Rick Rescorla

Cyril Richard “Rick” Rescorla (May 27, 1939 – September 11, 2001) was a British-American soldier, police officer, educator and private security specialist. He is best known for his gallantry in Vietnam with Bravo 2/7 First Cavalry in Vietnam in 1965, and for heroic actions during  the 2001 attack on the World Trade Center. His American valor decorations include the CIB, Silver Star, Bronze Star with Oak Leaf Cluster, Purple Heart and Vietnamese Cross of Gallantry. He rose to the rank of colonel before retiring from the Reserves and entering the private sector.

Medic has obtained Rescorla’s military records from the National Personnel Records Center.

File 1, File 2, File 3, File 4, File 5, File 6, File 7, File 8, File 9, File 10.

Rescorla was born and raised in Hayle, Cornwall, England. During World War II, as a child he idolized the American soldiers based in his town and hoped to become a soldier like them. At 16 he enlisted in the British Army, training as a paratrooper, then served with an intelligence unit in Cyprus during the Cypriot insurgency. At the end of his four year enlistment, in 1960 Rescorla joined the Northern Rhodesia Police as an inspector, an experience that made him fiercely anti-Communist. During this time he met and befriended the American mercenary Daniel Hill, who encouraged him to join the U.S. Army.

In 1963, following discharge from the Rhodesian police Rescorla returned to London and joined the Metropolitan Police. Unable to settle down in London, he moved to the United States to pursue his passion for combat and enlisted in the army in 1963. After basic, OSC and jump school he was assigned as a platoon leader in Bravo 2/7 First Cavalry. In Vietnam Rescorla participated in the infamous 1965 Battle of Ia Drang, the first major battle between the American and the North Vietnamese armies, where 305 Americans and 3,561 NVA were killed. With his previous military experience, esprit de corps and bravery he inspired great confidence in his men. In return, they revered him for his humor and compassion toward them.

Tasks to carry out:
- A) Shorten the paragraph of the text on Rick Rescorla that begins "Rescorla was born and raised," keeping its main facts.
- B) Retype everything in the text on Rick Rescorla from "Medic has obtained" down to "the U.S. Army.".
The records are not needed for this work.

Excerpted records:
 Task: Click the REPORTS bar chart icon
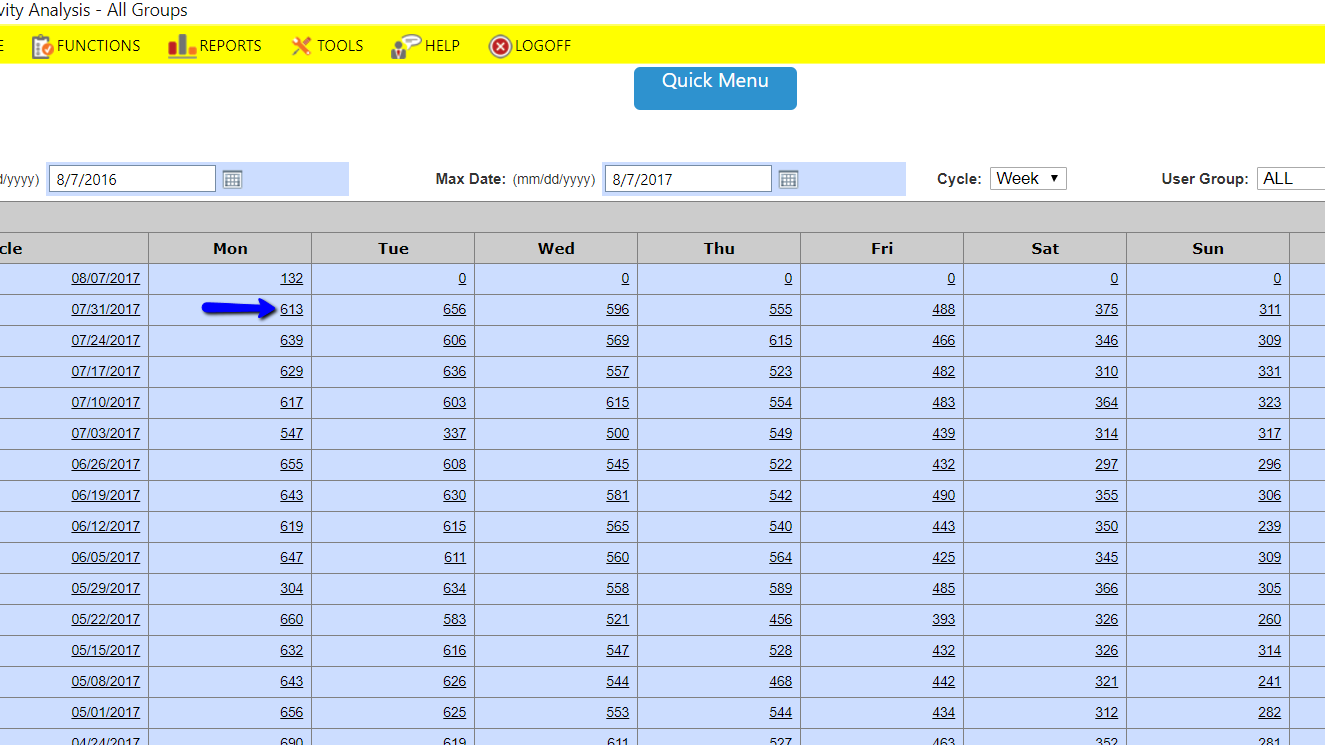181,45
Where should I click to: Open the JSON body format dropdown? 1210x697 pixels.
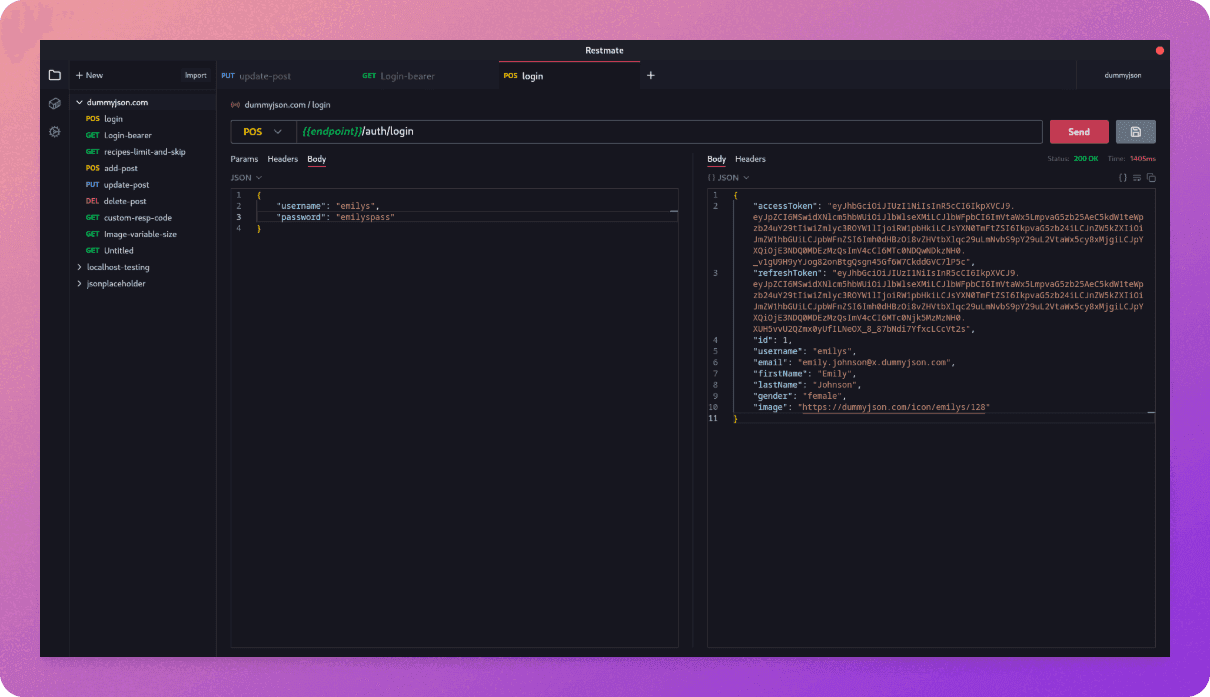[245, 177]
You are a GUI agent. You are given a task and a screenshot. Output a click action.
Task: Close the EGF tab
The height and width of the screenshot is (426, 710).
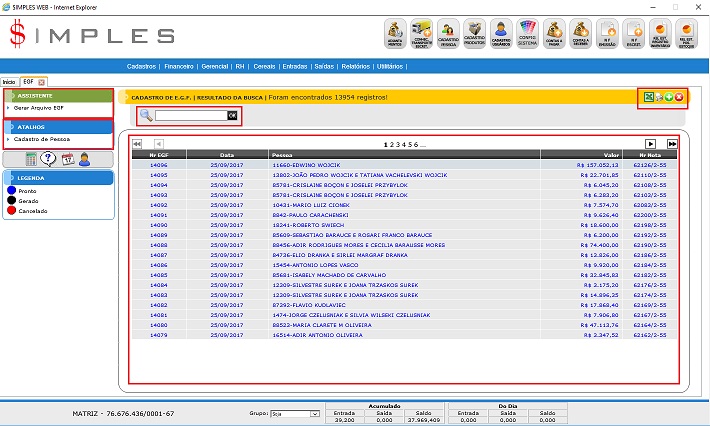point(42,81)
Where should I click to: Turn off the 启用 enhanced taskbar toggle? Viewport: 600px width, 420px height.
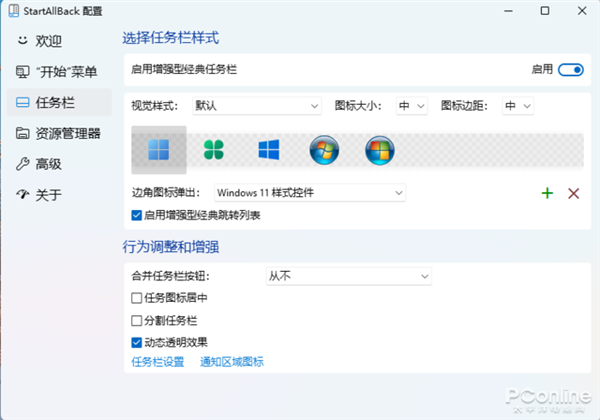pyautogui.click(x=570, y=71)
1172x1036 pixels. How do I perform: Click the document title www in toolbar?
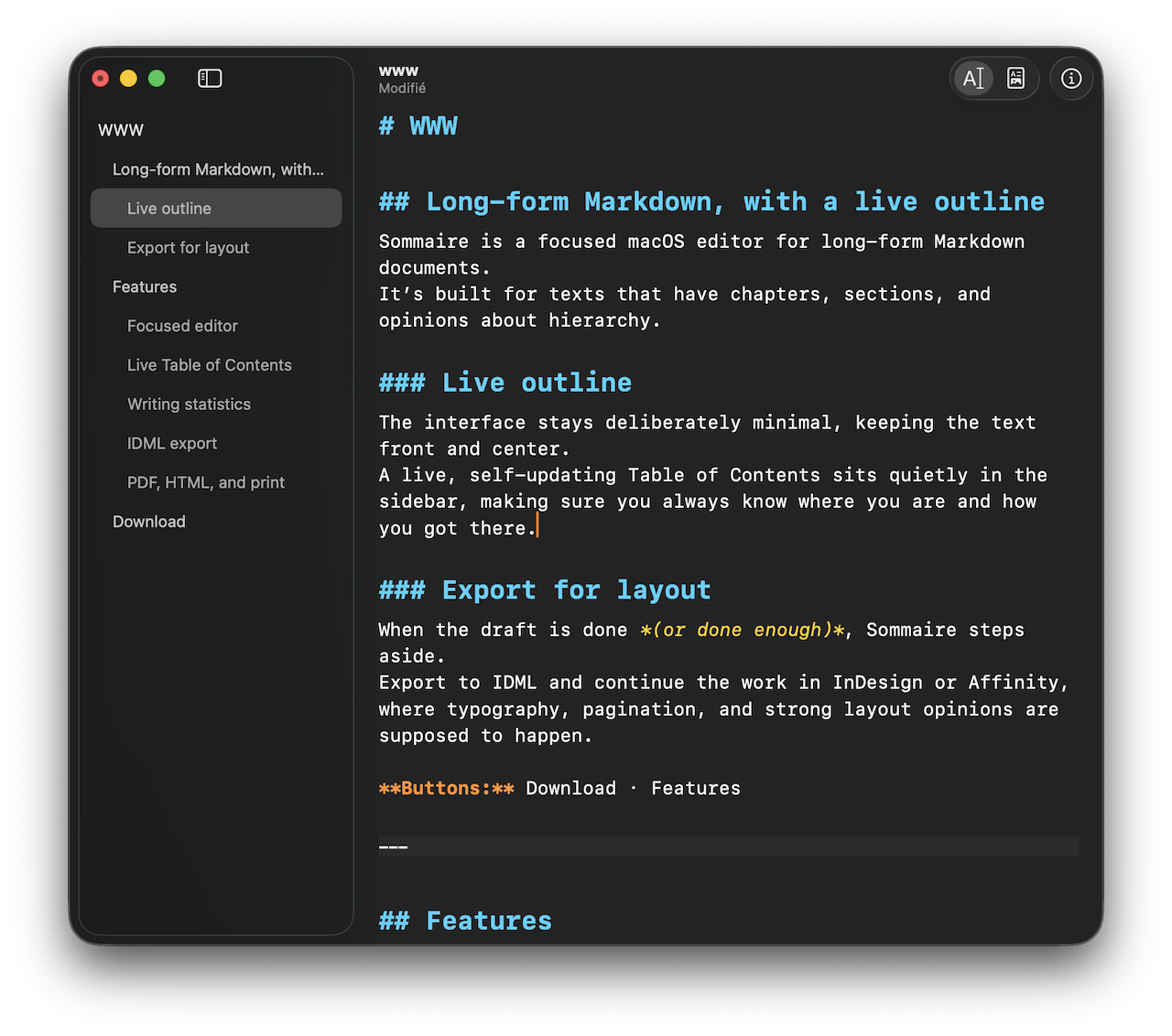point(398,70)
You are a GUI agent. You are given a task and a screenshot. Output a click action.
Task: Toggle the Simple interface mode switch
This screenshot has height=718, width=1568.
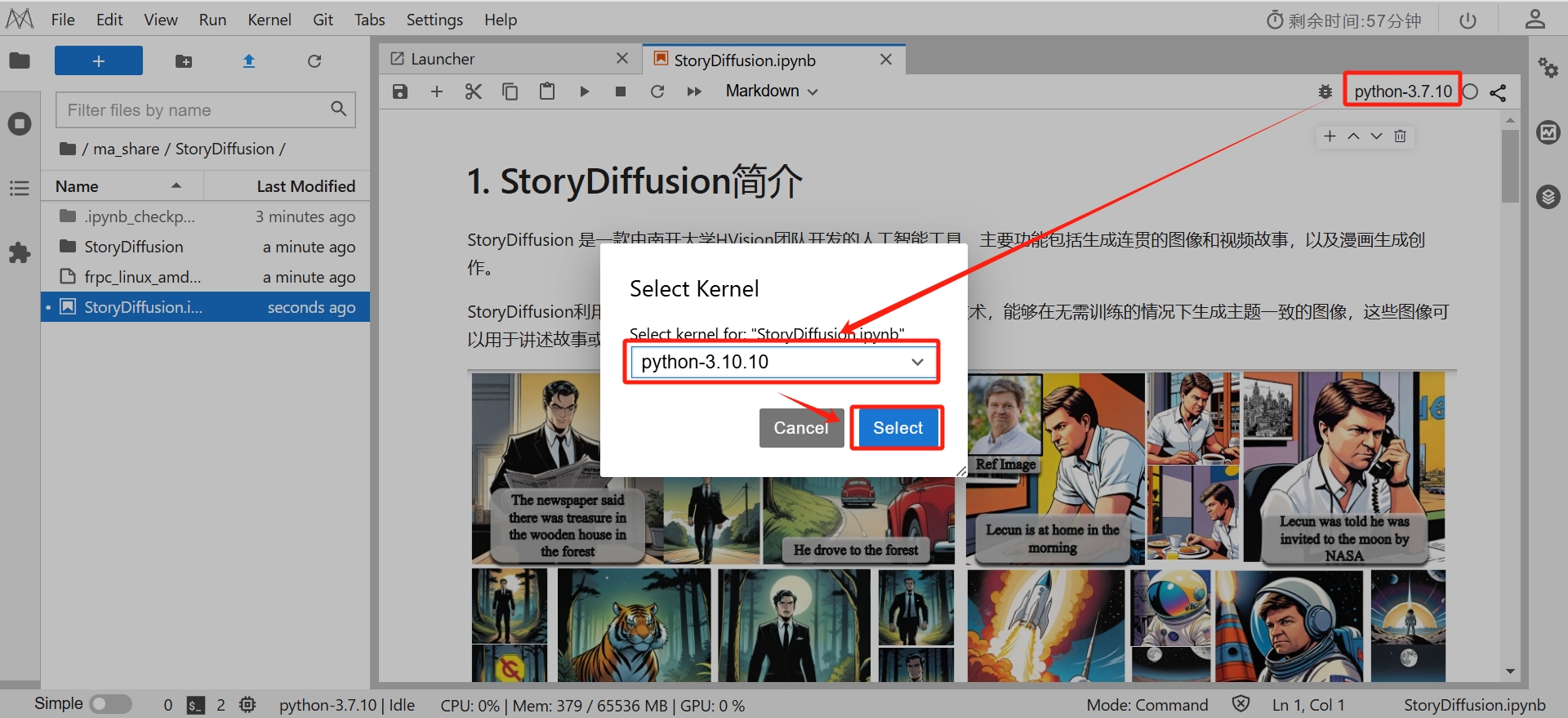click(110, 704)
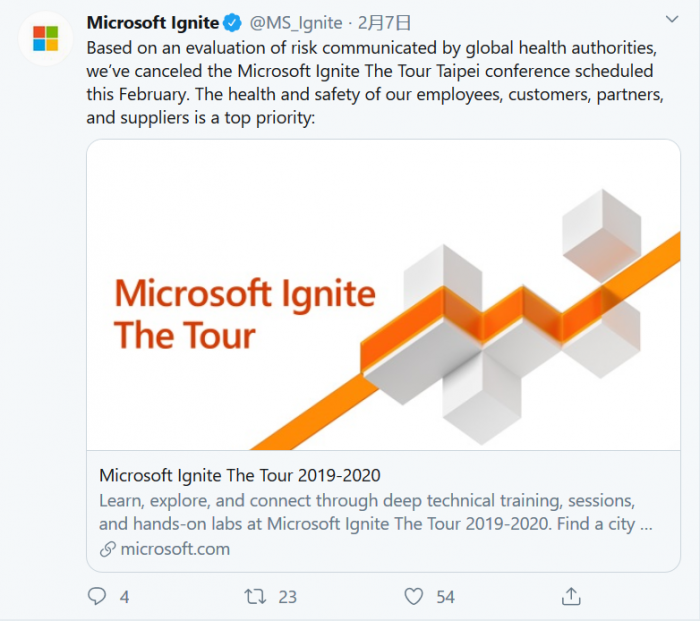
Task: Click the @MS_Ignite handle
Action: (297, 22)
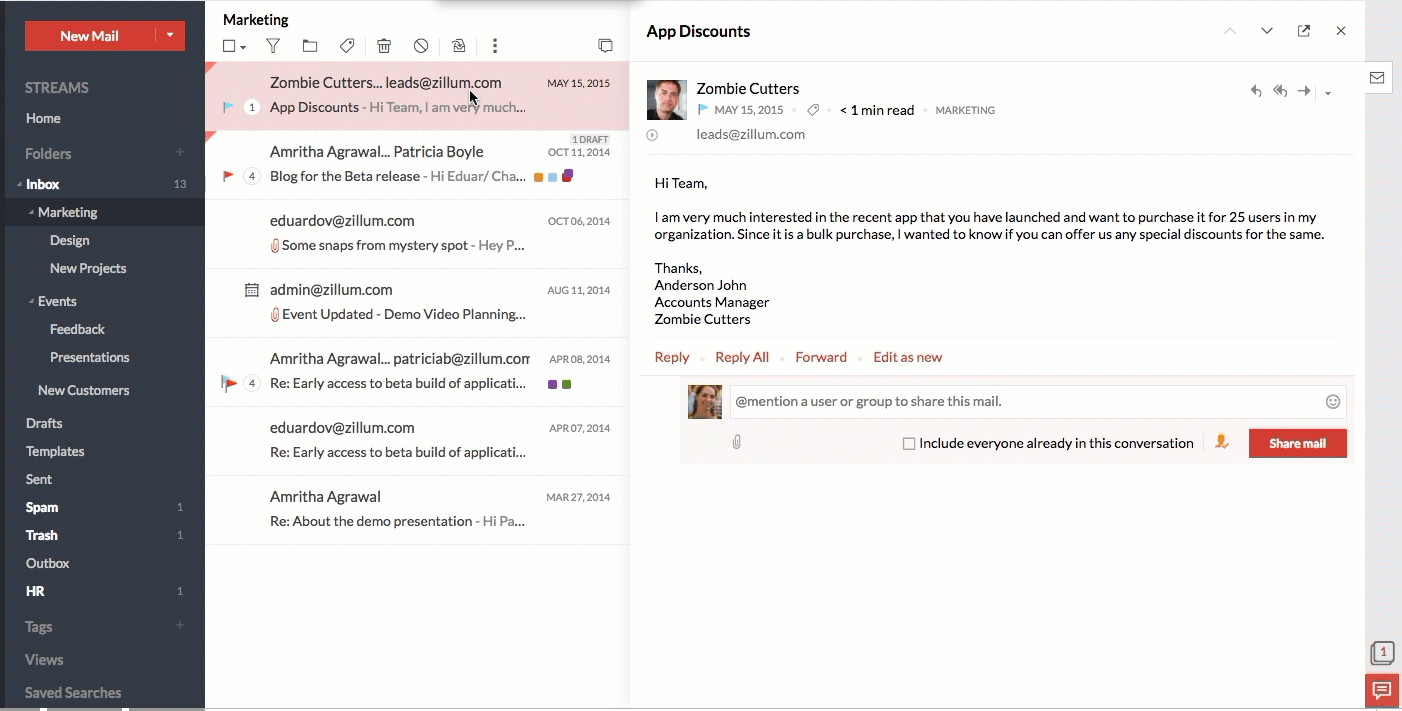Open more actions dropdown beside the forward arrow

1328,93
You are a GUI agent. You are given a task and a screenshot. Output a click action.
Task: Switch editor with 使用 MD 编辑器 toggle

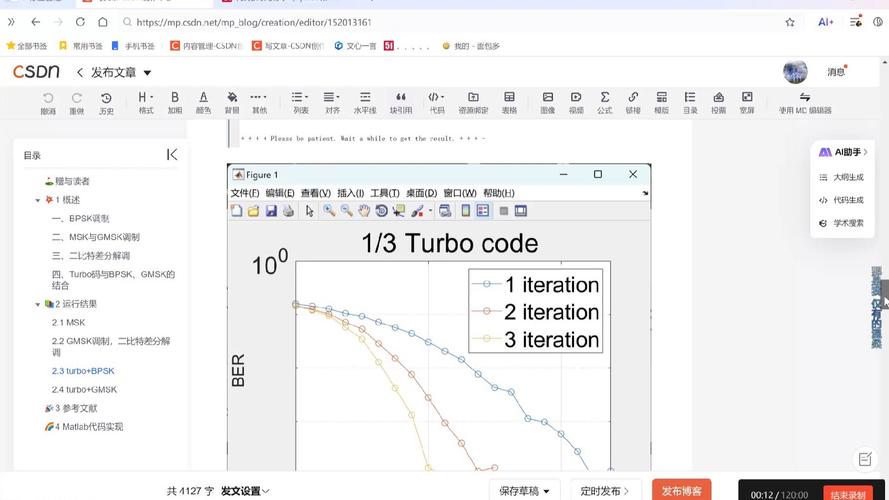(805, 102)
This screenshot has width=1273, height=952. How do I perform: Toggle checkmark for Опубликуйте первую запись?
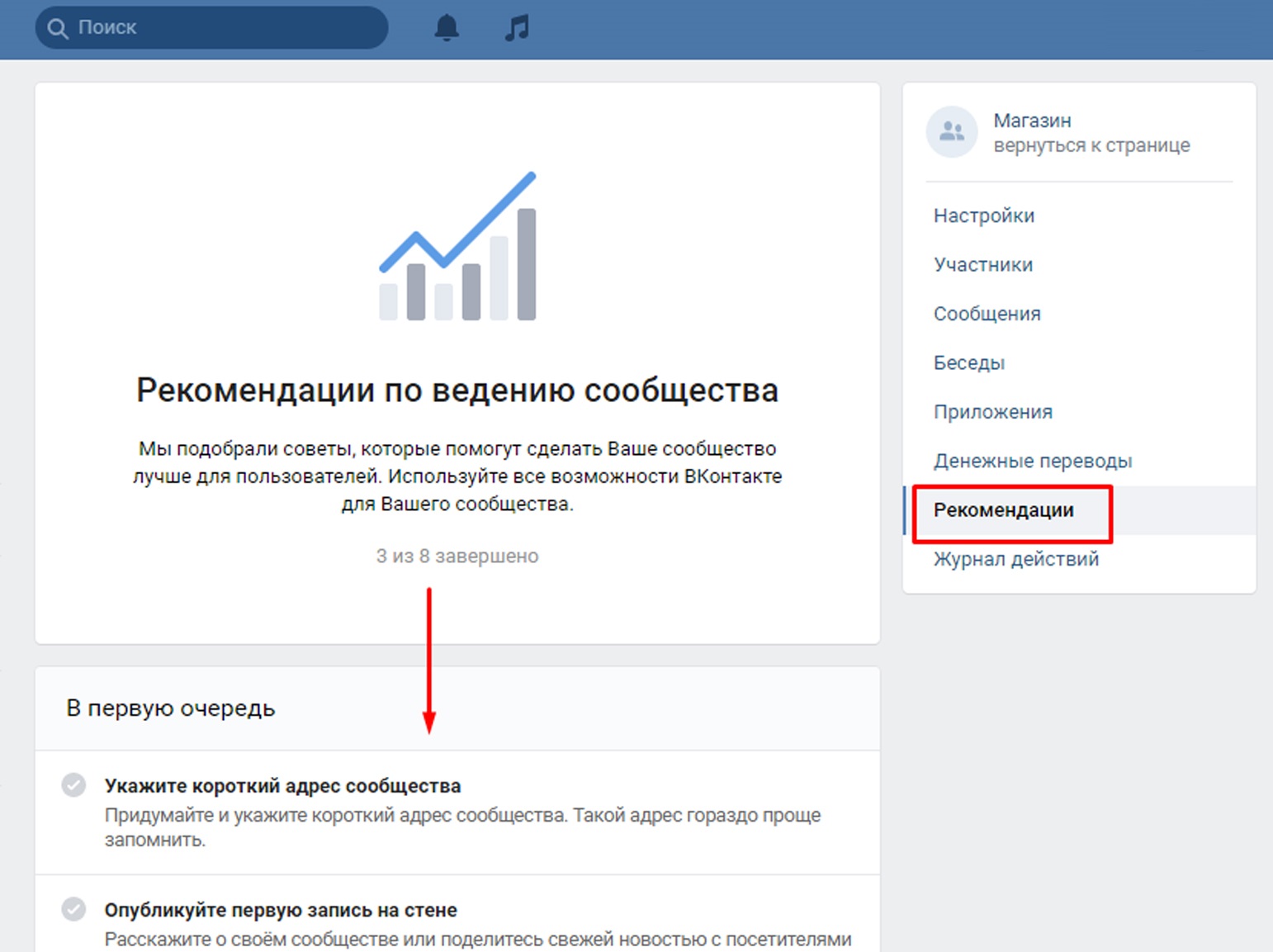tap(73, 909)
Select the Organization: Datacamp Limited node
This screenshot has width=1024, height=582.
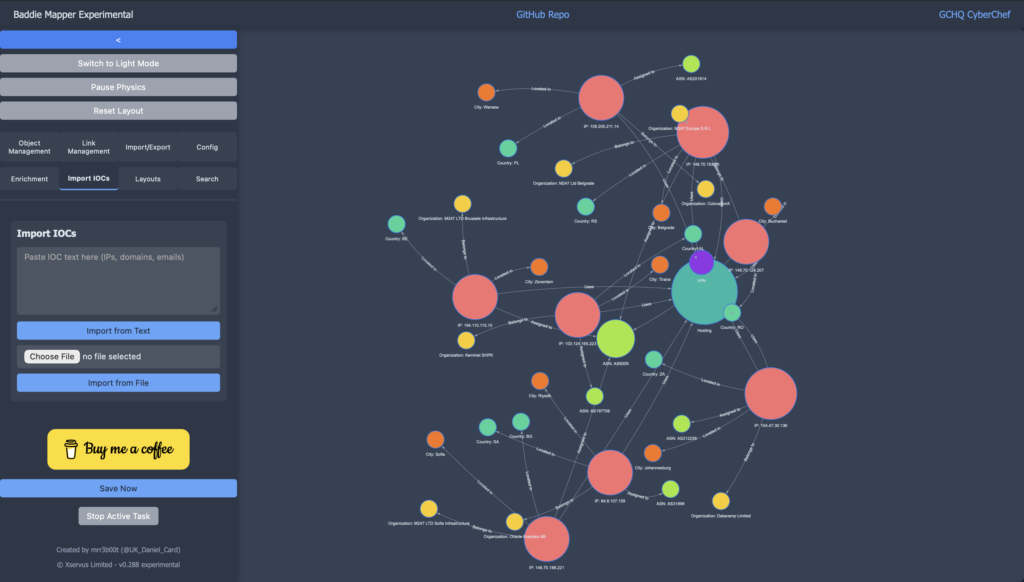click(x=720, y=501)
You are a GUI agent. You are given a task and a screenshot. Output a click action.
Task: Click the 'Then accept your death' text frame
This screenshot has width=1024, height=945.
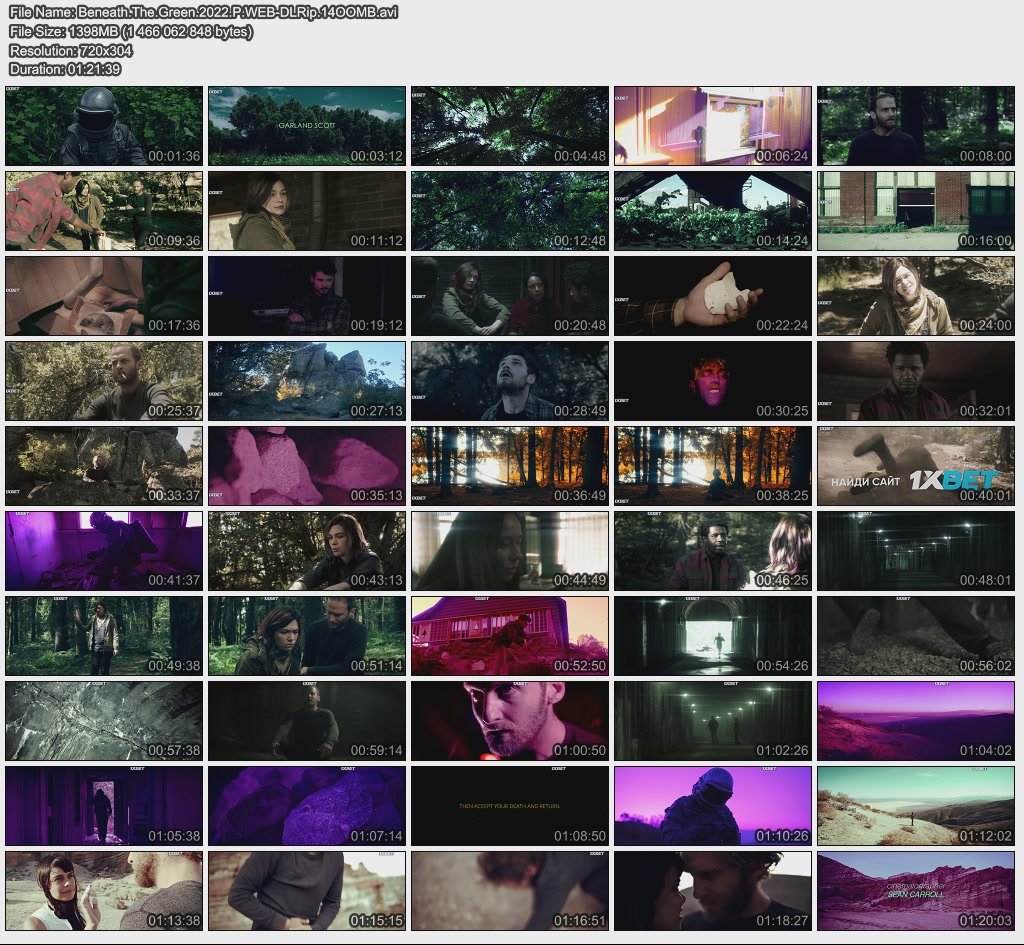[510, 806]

Exercise responses:
- A) Rescorla grew up in Hayle, Cornwall, England, where as a child during World War II he admired the American soldiers stationed in his town and wanted to be one. At 16 he joined the British Army, trained as a paratrooper, and served with an intelligence unit in Cyprus during the Cypriot insurgency. When his four-year enlistment ended in 1960, he became an inspector in the Northern Rhodesia Police, which made him fiercely anti-Communist. There he befriended the American mercenary Daniel Hill, who urged him to join the U.S. Army.

- B)
Medic has obtained Rescorla’s military records from the National Personnel Records Center.

File 1, File 2, File 3, File 4, File 5, File 6, File 7, File 8, File 9, File 10.

Rescorla was born and raised in Hayle, Cornwall, England. During World War II, as a child he idolized the American soldiers based in his town and hoped to become a soldier like them. At 16 he enlisted in the British Army, training as a paratrooper, then served with an intelligence unit in Cyprus during the Cypriot insurgency. At the end of his four year enlistment, in 1960 Rescorla joined the Northern Rhodesia Police as an inspector, an experience that made him fiercely anti-Communist. During this time he met and befriended the American mercenary Daniel Hill, who encouraged him to join the U.S. Army.